12 Winters Blog

Interview with Rachel Jamison Webster: The Endless Unbegun

Posted in February 2015 by Ted Morrissey on February 19, 2015

In the fall of 2013 I attended a reading at Edwards Place, an historic home in Springfield, Illinois, and one of the readers that evening was Rachel Webster, who read from her poetry collection, September. I was very taken with her poetry and her presentation of her work. My fiancée (now wife) Melissa and I were anxious to speak with Rachel afterward and to get a copy of her book, which I ended up admiring very much. The following year I was looking for projects for Twelve Winters Press, and I heard via the literary grapevine that Rachel Webster had a manuscript she was interested in publishing — but it was not an ordinary collection, which of course piqued my curiosity even more, since the Press’s main mission is to publish literary work that is especially difficult to place because of its risk-taking nature.

The Endless Unbegun front cover

I contacted Rachel via email, and she graciously sent me the manuscript, under a different title, and I discovered that it was a hybrid collection of both short prose pieces and poems, and that it told an ambitious, multi-layered story that took place over several centuries. In a word it was wonderful, and exactly the sort of project that seemed tailor-made for Twelve Winters Press. Email exchanges began, and we worked out an agreement to bring out the book in print, digital and audio editions. Rachel wanted to revise the manuscript further, which she did over several months. Then late last fall, 2014, she sent the Press a significantly reworked book, including a new title, “The Endless Unbegun” — and the editors at Twelve Winters and I began the very rewarding process of bringing the book to print, working closely with Rachel at every phase.

Publication was delayed a bit when Quiddity international literary journal and public-radio program interviewed Rachel for their upcoming issue, 8.1, and Rachel floated the possibility of including the interview with the book. I thought it a terrific idea, so with Quiddity’s editors’ permission, we prepared the interview for inclusion in The Endless Unbegun. The Quiddity interview focuses in large part on the philosophical and theological ideas that are at the heart of the book, so for the below interview, I deliberately turned my attention to other issues.

The print edition of The Endless Unbegun was released February 5, 2015. Editions for Kindle and Nook soon followed, and the audiobook is in the works as well. I emailed Rachel some questions, and here are her unedited responses.

Rachel Webster 2

You’ve said that the book began as a novella and eventually became a hybrid collection of short prose pieces and poems. I’m wondering if, for you, certain subjects lend themselves to prose expression more naturally, and others to poetry? And if not subjects, then perhaps themes . . . moods?

Yes, definitely.  When I write prose I am combining voices — the voice of the artist, as well as the voice of the teacher or friend.  I know that I am talking outward to another, and so my understanding of that audience is invariably woven into the form and content of the prose.  In this sense, I usually write prose in a way that is reflective of some wider societal or temporal situation.  Even if I am writing prose from my own experience, I am connecting it actively with what I suspect is a shared experience.

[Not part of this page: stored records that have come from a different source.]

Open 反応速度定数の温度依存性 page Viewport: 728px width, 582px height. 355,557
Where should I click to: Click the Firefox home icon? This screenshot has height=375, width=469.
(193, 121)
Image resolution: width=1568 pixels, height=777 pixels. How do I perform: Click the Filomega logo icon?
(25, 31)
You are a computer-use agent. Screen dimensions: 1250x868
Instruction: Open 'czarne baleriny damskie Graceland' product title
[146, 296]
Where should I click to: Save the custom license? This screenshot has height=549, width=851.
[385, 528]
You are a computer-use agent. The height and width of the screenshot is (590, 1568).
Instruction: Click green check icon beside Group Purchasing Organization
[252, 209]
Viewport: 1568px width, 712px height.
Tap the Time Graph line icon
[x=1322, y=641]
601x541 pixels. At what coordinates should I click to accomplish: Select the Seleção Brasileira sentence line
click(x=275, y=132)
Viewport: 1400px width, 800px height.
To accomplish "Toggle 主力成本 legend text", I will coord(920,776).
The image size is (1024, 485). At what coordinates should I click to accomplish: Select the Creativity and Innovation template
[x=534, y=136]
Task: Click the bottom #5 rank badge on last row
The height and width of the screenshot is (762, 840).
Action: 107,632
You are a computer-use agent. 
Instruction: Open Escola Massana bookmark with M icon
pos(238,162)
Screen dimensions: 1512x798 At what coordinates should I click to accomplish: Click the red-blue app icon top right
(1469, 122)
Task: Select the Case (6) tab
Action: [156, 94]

Poetry also reflects shared experience, but that connection is trusted in a more intuitive, subterranean way.  It happens way beneath the ground.  So the act of writing poetry — for me — feels like talking deeply to myself, tracing my own subconscious or dreams, my own deepest memories or questions.  I don’t write poetry thinking about audience at all — I just follow the rhythm of the words, and I really interrogate my own feelings and questions in the poem.  There is no “other,” because the self is the aperture to the other.  That was especially true of the poems in The Endless Unbegun, which are elemental and very physical in their rhythms and knowing.  When they do talk to a “you,” they are love poems, and meant to share my deepest being with the “you” as beloved, who only late in the game becomes the reader.

I think of this poetic space of connection as pretty unusual and rarified, and so my idea for this book was that a prose novella would sort of walk the reader into a more and more poetic, metaphorical space, and that in this way, it would be like walking deeper and deeper into a relationship.  The fact is, we meet on the level of persona and appearance, and then we move further and further into knowing one another (and ourselves, ideally!) in an elemental and soulful way.  Eventually, we are at the archetype — the repeating pattern, where we realize that all of our deepest, most individual experiences are not original at all!  They are human, and therefore shared.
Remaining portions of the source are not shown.